The European Commission’s index of executive and consumer sentiment in the 17-nation euro area climbed to 95.2 in August, from 92.5 in July. That exceeded the median economist forecast in a Bloomberg survey.
Treasuries headed for their longest stretch of monthly declines in more than two years amid speculation the Federal Reserve will reduce the pace of its monthly bond purchases. The yield on the benchmark 10-year note has risen 18 basis points since July 31, according to Bloomberg Bond Trader data.
The yen strengthened 0.2% to 98.19 per dollar and 0.4% to 129.75 per euro. Norway’s krone slid versus 15 of its 16 major counterparts.
Portuguese bonds declined after a court found that a proposed plan to end labor contracts for some state workers was unconstitutional, raising concern the government will struggle to meet its deficit targets. The yield on 10-year Portuguese securities climbed 19 basis points 6.77%, its highest level since July 22.
European corporate bonds lost 0.2% in August, the fourth month of declines in a year that has so far generated the worst return since 2008. Investment-grade debt in euros has returned 0.8% this year compared with 9% in the same period of 2012, Bank of America Merrill Lynch index data show.
The cost of insuring against losses on company debt rose today, with the Markit iTraxx Europe index of credit-default swaps on 125 high-grade borrowers increasing 1.4 basis points to 106.2.
The MSCI Emerging Markets Index climbed 0.9%, extending its two-day gain to more than 2%, the biggest in more than a month. The gauge has still fallen 2% in August.
The SET Index in Thailand increased 0.1%, paring its retreat this month to 9.1%.

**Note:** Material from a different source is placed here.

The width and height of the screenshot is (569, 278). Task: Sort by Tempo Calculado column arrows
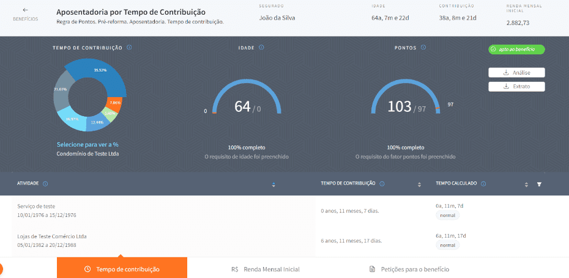[526, 184]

The Indian rupee strengthened 1.3% to 65.71 per dollar after earlier weakening as much as 1.3%. Economic growth probably fell to 4.7% in the second quarter from 5.4% a year earlier, according to the median estimate of 44 economists in a Bloomberg survey. Indian Prime Minister Manmohan Singh said the government’s push to bolster growth will support the rupee, which plunged to a record low earlier this week.